We understand the Bible to use the terms “elders,” “pastors,” and “bishops” interchangeably. so we understand the role of elders through everything Scriptures says about each of these offices. First, an elder is not someone elected by popular vote, but called to office by God. The best way to understand this is that a true elder demonstrates his gifts to the church before the church decides to accept him. No church should ever confirm someone to the office of elder who is not biblically qualified and cannot demonstrate evidence of God’s call to serve through actions and lifestyle.
What are the qualifications of an elder? We find these qualifications mainly in 1 and 2 Timothy and Titus in the New Testament. First, an elder is to be a man (1 Tim 3). This is not a condemnation of women, but it is a clear requirement of God’s Word. Men and women are created equally, but assigned different jobs. We will talk about the important roles of women in the church in time. Second, an elder must know the Scriptures. This does not mean he must have memorized the Bible, but he must study and know the Scriptures and let them govern his thoughts and actions. Third, he must govern his own affairs and family well. A qualified elder is a man who can demonstrate to the church by his actions and words that he is called by God to office. Fourth, an elder cares for the church spiritually and works to build up the body. Building up the body is done through prayer, evangelism, teaching, and ruling well.

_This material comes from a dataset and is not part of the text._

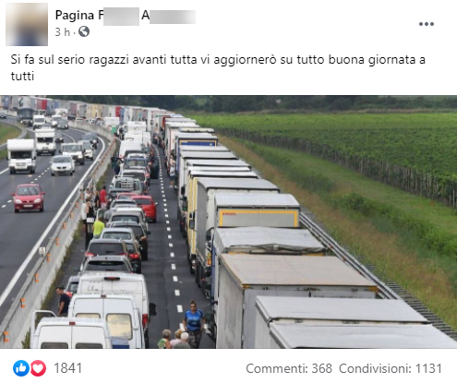Click the blue thumbs-up Like reaction icon
Screen dimensions: 457x383
pyautogui.click(x=21, y=368)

No elder is perfect. No one elder has every spiritual gift (1 Corinthians 12, Romans 12). Scripture tells us that everyone in the body has been given gifts by the Holy Spirit to build up the church. This is just as true of elders as it is of church members. Some elders have great hearts for evangelism. Others are prayer warriors. Still others are teachers. Still others have strengths in administration. Every elder has some mix of gifts that make his service a gift to the church. Because different men have different gifts, the church needs several elders to provide proper care. The apostles in Jerusalem were a council of leaders who prayed and taught God’s Word, determining the right way for the Christian church to proceed. The Apostle Paul instructed Timothy to raise up elders (plural) in each church.
Every church should be led by a group of elders whose gifts work together. Here at the Valley Remnant, our plan is to seek men gifted to the office of elder to present to the body for acceptance as leaders. It is important to note that elders are not superpowers: the body of baptized believers who are members of the church accept or reject men as elders. The existing elders may recommend new ones, but cannot appoint them to office. The church may decide to remove a man from the office if he is no longer functioning as a gift to the church.
A critical job for our body over the next few months is to pray for God to help us discern those qualified for the office of elder, as well as the office of deacon. One of the first acts our body will perform when it officially constitutes as a church is to vote to accept its new elders. This is a critical task to ensure the church functions well to the glory of God.